Author:
Ally Winning, European Editor, PSD
Date
05/02/2023
As we make the switch to renewable energy, batteries have a huge part to play in the speed of the transition, and also its success. At the moment, scientists across the globe are trying to find new battery chemistries that will store excess energy until it is needed by the grid. But there are also other ways to make the storage we have operate more efficiently, either during storage, or when converting the energy back to AC to feed back into the grid.
At the moment, a normal storage system would consist of a high-voltage battery pack and a central inverter. The battery pack is made from several permanently interconnected modules, and often can feature dangerous voltages of up to 800 V. The central inverter is responsible for converting the stored voltage into an AC voltage using pulse width modulation to switch the high voltage of the power storage unit on and off.

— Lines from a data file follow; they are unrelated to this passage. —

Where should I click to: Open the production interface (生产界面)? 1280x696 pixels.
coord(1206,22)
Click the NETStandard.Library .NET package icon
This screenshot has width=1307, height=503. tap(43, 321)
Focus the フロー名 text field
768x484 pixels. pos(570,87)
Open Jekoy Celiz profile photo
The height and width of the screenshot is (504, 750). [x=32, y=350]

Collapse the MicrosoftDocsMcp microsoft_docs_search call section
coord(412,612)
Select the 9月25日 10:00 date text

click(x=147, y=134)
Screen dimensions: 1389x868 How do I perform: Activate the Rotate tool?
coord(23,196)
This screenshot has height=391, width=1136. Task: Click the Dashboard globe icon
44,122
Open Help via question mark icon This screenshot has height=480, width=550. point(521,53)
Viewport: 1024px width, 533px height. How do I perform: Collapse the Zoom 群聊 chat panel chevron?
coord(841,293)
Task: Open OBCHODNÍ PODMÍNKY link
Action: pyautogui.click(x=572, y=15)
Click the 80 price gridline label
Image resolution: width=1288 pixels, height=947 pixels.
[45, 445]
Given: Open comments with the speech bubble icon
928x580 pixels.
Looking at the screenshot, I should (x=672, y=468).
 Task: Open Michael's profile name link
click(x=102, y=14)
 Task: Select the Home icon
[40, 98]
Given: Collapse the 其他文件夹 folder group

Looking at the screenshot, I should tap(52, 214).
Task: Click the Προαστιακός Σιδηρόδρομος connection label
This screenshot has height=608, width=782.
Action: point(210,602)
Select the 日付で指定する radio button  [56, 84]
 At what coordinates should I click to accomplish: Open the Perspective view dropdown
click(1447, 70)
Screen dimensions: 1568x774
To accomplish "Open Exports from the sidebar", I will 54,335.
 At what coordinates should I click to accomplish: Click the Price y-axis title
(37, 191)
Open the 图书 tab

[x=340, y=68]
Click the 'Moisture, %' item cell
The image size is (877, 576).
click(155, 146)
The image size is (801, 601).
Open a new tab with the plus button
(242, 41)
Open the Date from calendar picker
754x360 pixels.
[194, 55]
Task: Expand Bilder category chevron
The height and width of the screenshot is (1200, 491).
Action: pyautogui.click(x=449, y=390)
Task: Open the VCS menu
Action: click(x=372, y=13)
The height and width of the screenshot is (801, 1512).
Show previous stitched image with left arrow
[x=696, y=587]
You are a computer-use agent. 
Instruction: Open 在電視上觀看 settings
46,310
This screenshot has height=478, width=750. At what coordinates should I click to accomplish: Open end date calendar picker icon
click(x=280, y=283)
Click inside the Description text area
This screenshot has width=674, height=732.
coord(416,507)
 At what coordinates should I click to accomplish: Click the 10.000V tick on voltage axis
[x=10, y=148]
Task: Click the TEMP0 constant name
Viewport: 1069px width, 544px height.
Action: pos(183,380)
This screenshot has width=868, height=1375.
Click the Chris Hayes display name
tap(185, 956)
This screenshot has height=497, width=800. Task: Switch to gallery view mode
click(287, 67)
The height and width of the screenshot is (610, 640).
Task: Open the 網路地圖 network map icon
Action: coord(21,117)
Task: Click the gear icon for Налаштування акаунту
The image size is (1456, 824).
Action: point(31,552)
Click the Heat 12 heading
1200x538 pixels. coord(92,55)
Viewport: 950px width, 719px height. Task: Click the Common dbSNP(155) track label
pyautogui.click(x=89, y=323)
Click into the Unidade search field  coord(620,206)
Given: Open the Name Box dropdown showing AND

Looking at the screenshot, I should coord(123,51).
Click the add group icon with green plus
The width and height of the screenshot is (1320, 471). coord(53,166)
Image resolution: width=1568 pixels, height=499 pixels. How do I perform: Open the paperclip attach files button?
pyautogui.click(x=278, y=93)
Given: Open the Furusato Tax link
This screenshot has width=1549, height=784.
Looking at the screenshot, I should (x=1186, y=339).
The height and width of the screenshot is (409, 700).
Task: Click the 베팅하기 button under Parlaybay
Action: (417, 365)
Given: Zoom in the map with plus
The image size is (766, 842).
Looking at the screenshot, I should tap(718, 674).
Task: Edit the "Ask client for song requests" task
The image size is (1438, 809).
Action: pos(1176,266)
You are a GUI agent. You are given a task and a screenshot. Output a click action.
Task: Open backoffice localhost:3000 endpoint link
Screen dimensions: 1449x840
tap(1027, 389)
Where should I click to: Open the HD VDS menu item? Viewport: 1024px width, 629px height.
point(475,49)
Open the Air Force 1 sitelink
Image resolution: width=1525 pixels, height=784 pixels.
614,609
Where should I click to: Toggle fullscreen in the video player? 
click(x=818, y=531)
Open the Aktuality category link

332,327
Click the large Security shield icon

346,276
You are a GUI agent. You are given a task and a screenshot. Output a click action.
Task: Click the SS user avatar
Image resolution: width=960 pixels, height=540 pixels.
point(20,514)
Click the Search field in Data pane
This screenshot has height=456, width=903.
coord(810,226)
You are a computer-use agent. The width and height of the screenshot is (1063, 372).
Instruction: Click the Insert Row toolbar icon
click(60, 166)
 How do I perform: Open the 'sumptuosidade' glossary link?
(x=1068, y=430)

The resulting voltage is then smoothed by a grid filter so that it complies with the standards and requirements of the electricity grid. This method works well, but it can be inefficient with relatively high conversion losses.
Technical University of Munich spin-out, STABL Energy has been working on a different way to convert the voltage to AC. The company’s "modular multilevel inverter" approach is already widely used in high-voltage DC transmission. STABL has taken the technique and optimised it for stationary battery storage systems. Instead of using static module connections, the company connects them dynamically giving power storage that consists of safe battery modules with voltages of less than 60 V. To generate the voltage, the individual battery modules are connected in series one after the other. The step voltage generated by this method resembles the desired mains voltage much more closely than traditional inverters, allowing the use of a smaller grid filter and minimising losses. The technique makes the central inverter unnecessary.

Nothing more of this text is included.